Certification authority (CA) DigiCert has warned that it will revoke a subset of SSL/TLS certificates within 24 hours due to an oversight in how it verifies that a digital certificate is issued to a legitimate domain owner.
The company said it will revoke certificates that do not have proper domain control checks (CVD).
“Before issuing a certificate to a customer, DigiCert verifies the customer’s control or ownership of the domain name for which it is requesting a certificate using one of several methods approved by the CA/Browser Forum (CABF),” this said.
One way this is done depends on the client setting a DNS CNAME record which contains a random value provided to it by DigiCert, which then performs a DNS lookup on the corresponding domain to ensure that the random values match.
The random value for DigiCert is prefixed with an underscore character to prevent a possible collision with an actual subdomain that uses the same random value.
The Utah-based company discovered that it failed to include an underscore prefix with a random value used in some CNAME-based validation cases.
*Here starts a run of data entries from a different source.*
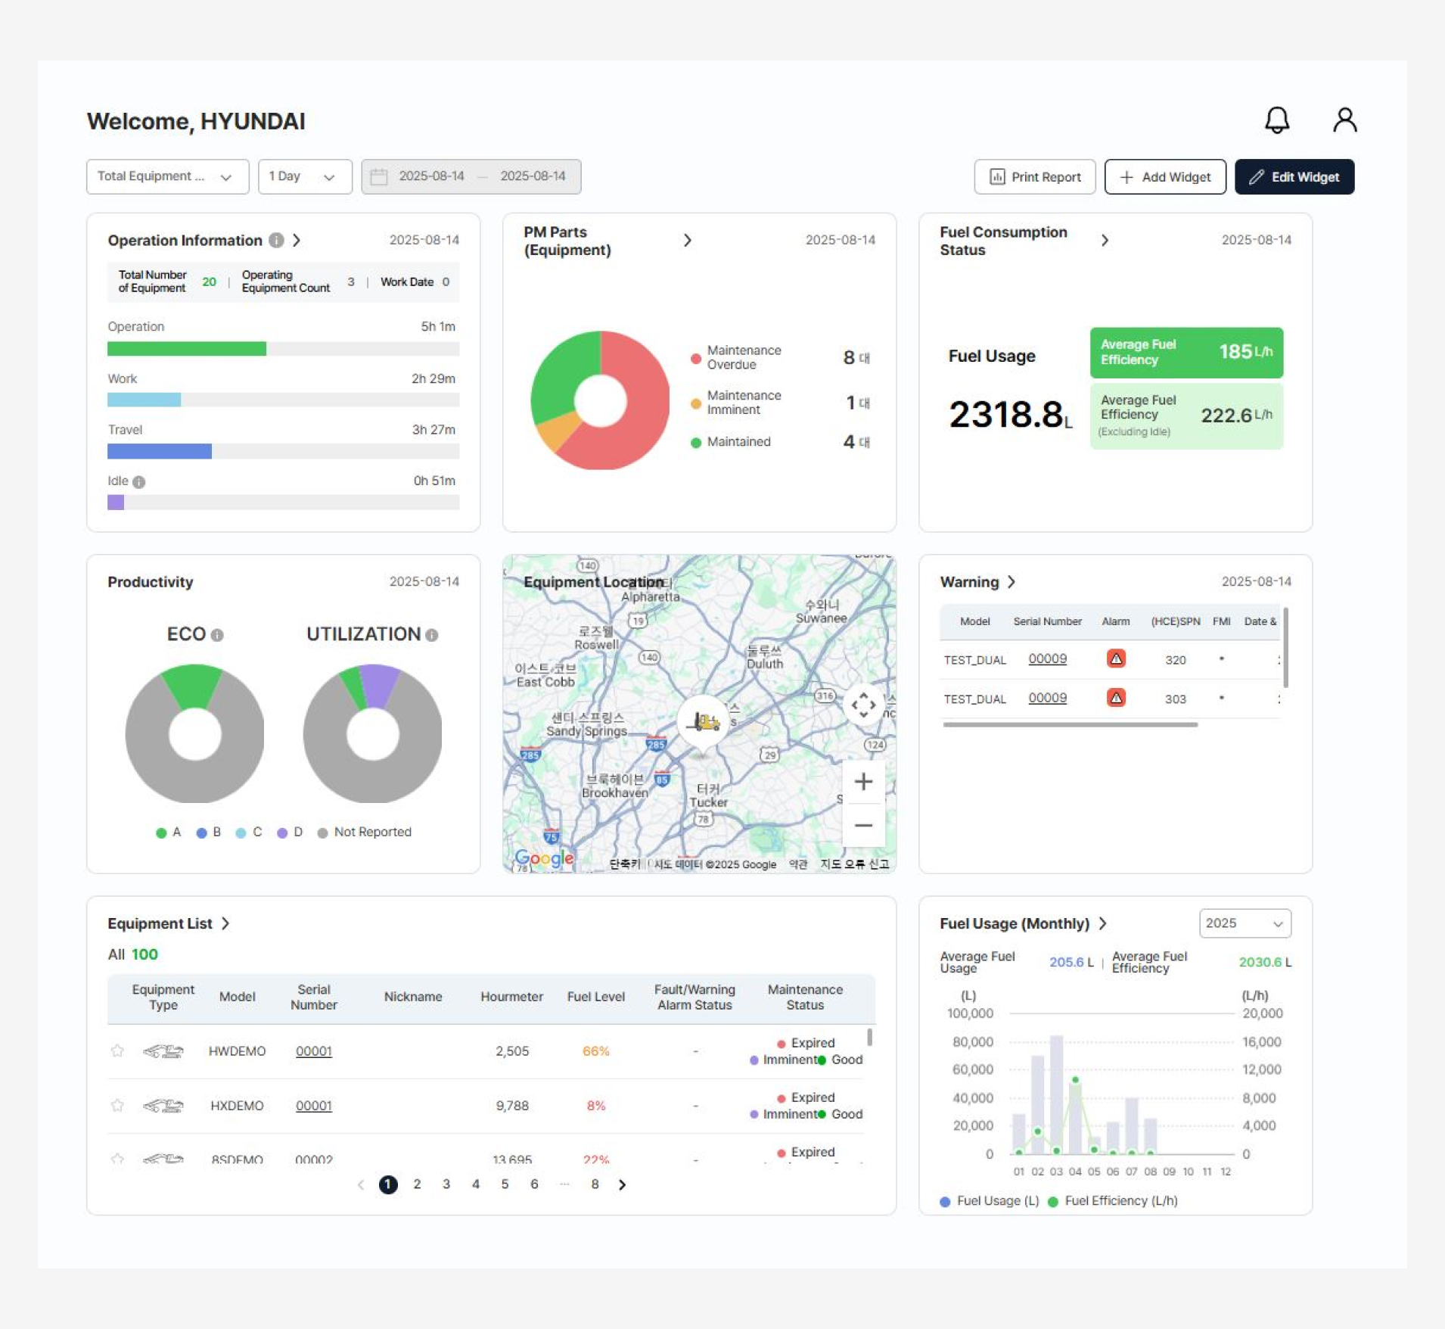Open the notifications bell

pos(1276,120)
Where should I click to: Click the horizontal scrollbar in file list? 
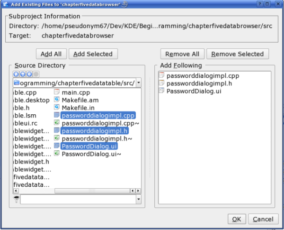point(77,191)
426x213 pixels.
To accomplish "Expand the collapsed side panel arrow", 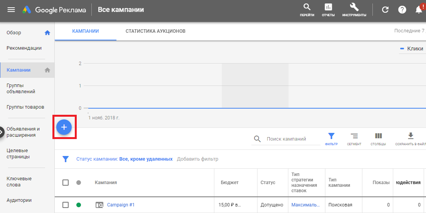I will tap(2, 132).
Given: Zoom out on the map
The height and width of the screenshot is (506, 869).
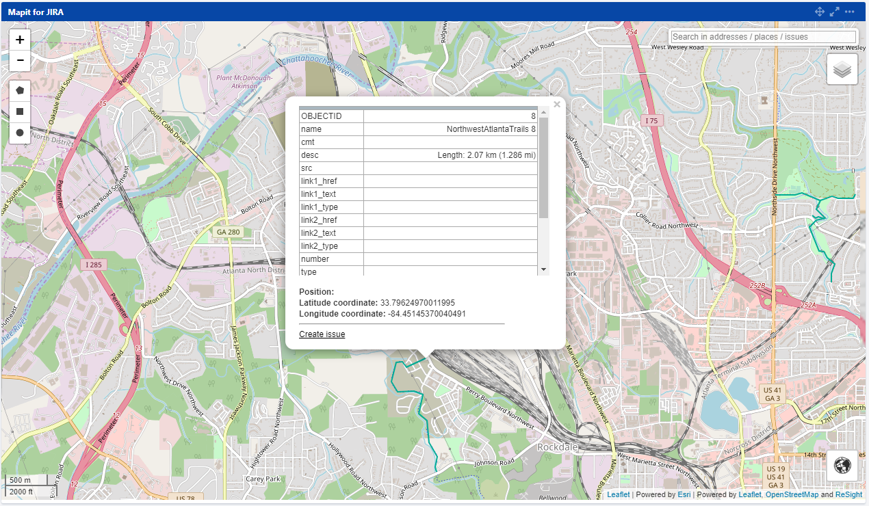Looking at the screenshot, I should point(19,61).
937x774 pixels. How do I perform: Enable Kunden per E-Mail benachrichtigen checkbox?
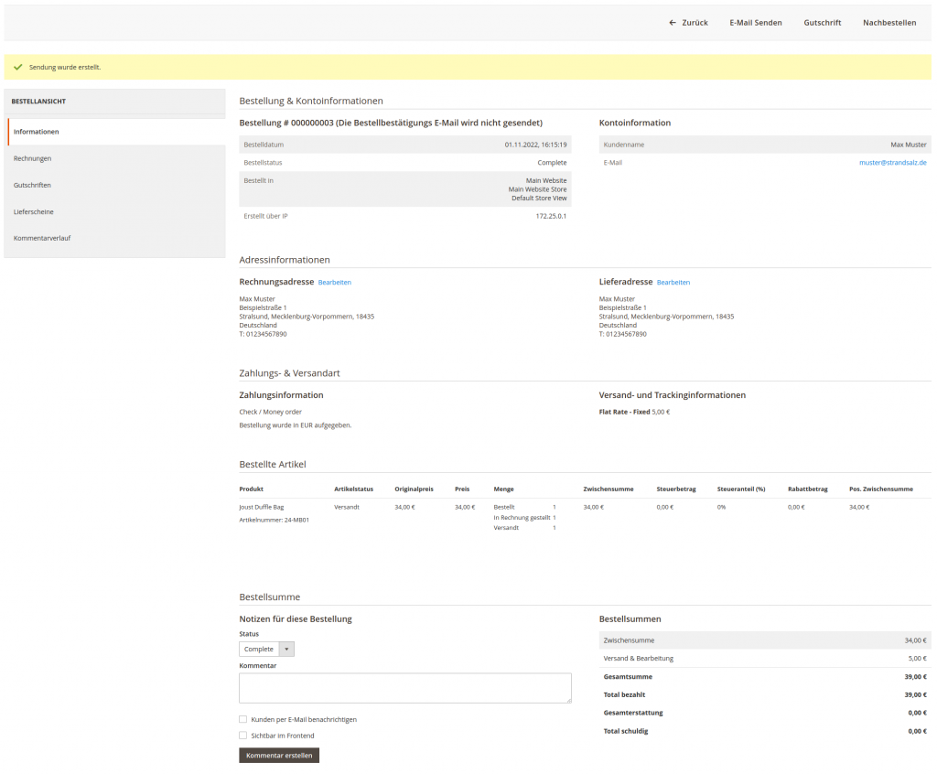243,719
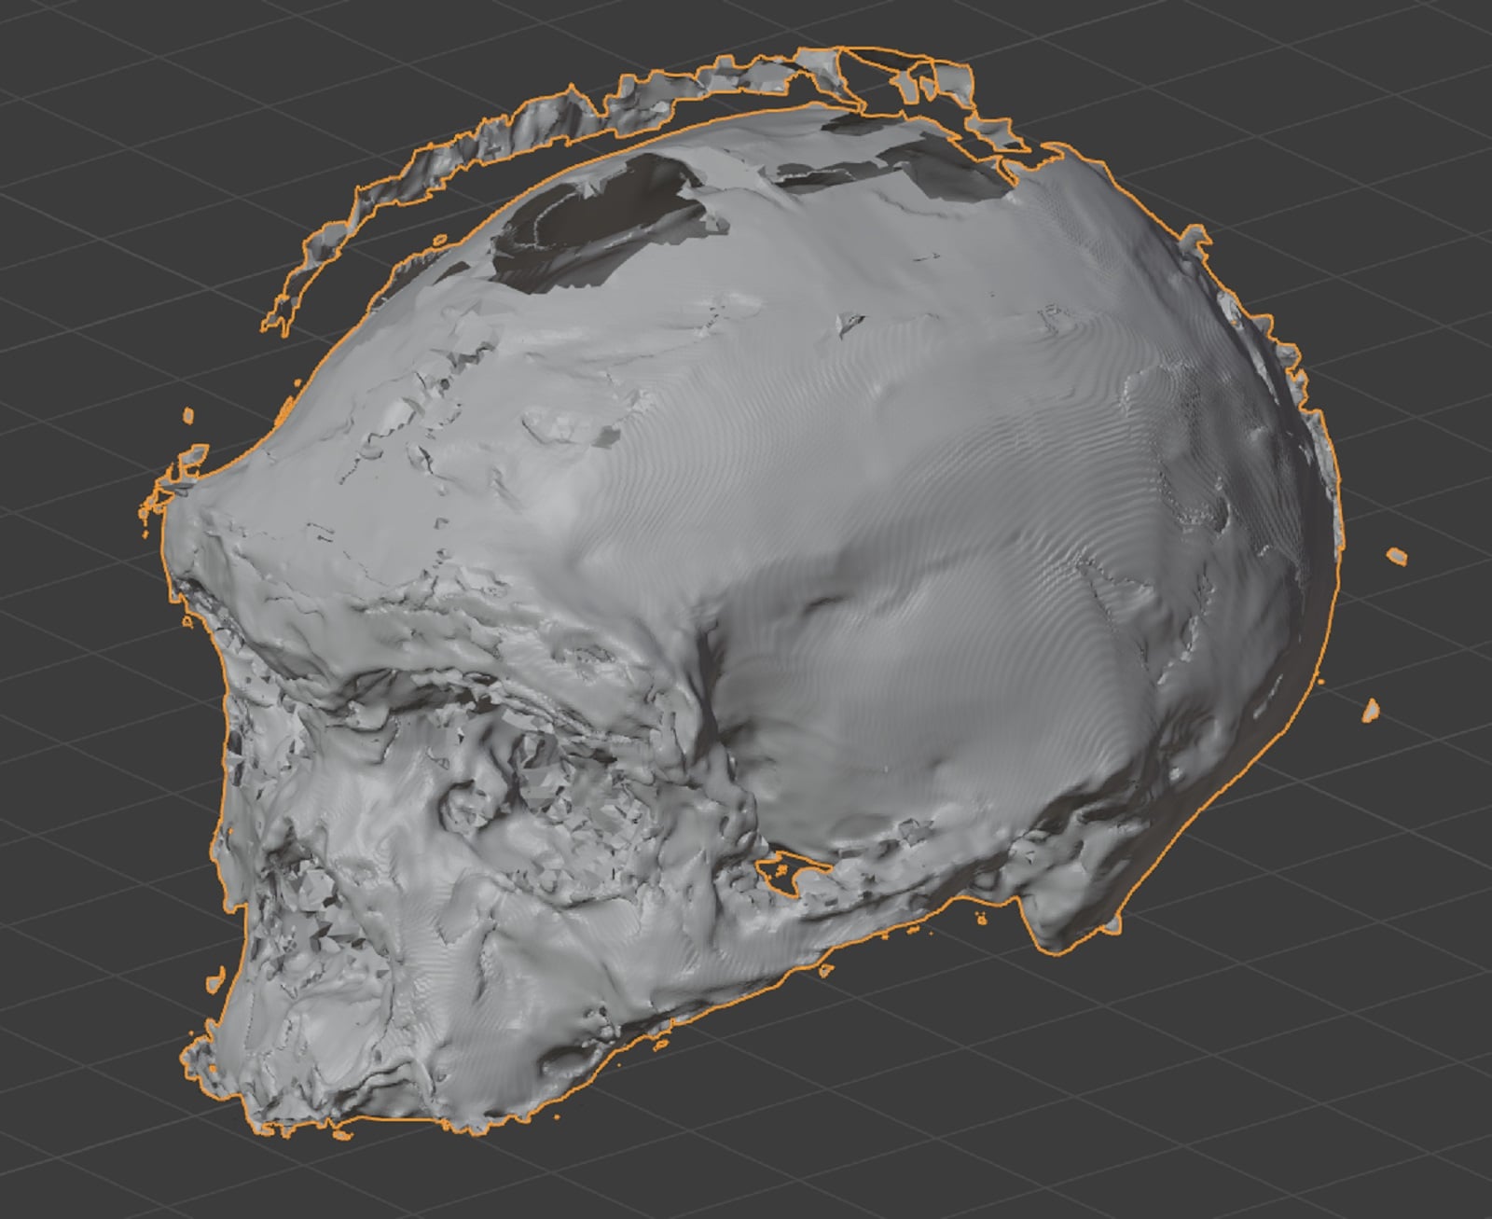Click the small dent on the upper cranium
This screenshot has height=1219, width=1492.
click(x=850, y=322)
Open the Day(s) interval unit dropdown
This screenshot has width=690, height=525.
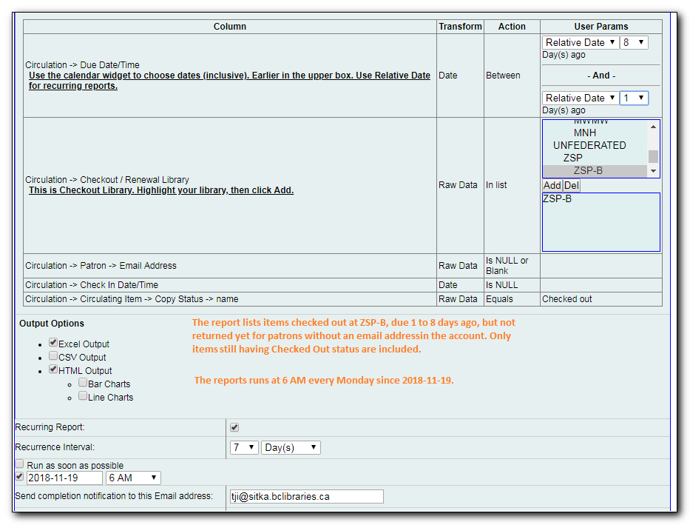(x=291, y=447)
The problem stems from a series of changes introduced in 2019 to modernize the core architecture, in which the code that adds the underscore prefix was removed and subsequently “added to some paths in the updated system”, but not to a single path that added it automatically and didn’t check if the previously added underscore had a random value.
“The lack of an automatic underscore prefix was not discovered during cross-functional team reviews that occurred prior to the deployment of the updated system,” DigiCert said.
“Although we had regression testing, these tests did not alert us to a change in functionality because the regression tests covered workflows and functionality, not random value content/structure.”
“Unfortunately, no reviews have been done to compare the old implementations of random values with the implementations of random values in the new system for each scenario. If we had performed these evaluations, we would have known earlier that the system does not automatically prefix the underscore to the random value where necessary.”
Later on June 11, 2024, DigiCert stated that it had re-engineered the random value generation process and eliminated the manual addition of the underscore prefix as part of a user experience improvement project, but admitted that it was again unable to “compare this UX change to the underscore flow in the legacy system.” .
The company said it didn’t discover the problem with the discrepancy until “several weeks ago” when an unnamed customer reached out about the random values used in the validation, prompting a deeper review.
He also noted that the incident affects about 0.4% of eligible domain checks, which according to an update in the corresponding Bugzilla report, affects 83,267 certificates and 6,807 clients.
Notified customers are encouraged to replace their certificates as soon as possible by logging into their DigiCert accounts, creating a Certificate Signing Request (CSR) and reissuing them after passing DCV.
The event prompted the US Cybersecurity and Infrastructure Security Agency (CISA) to issue a warning that stating that “revocation of these certificates may cause temporary disruptions to websites, services, and applications that rely on these certificates for secure communication.”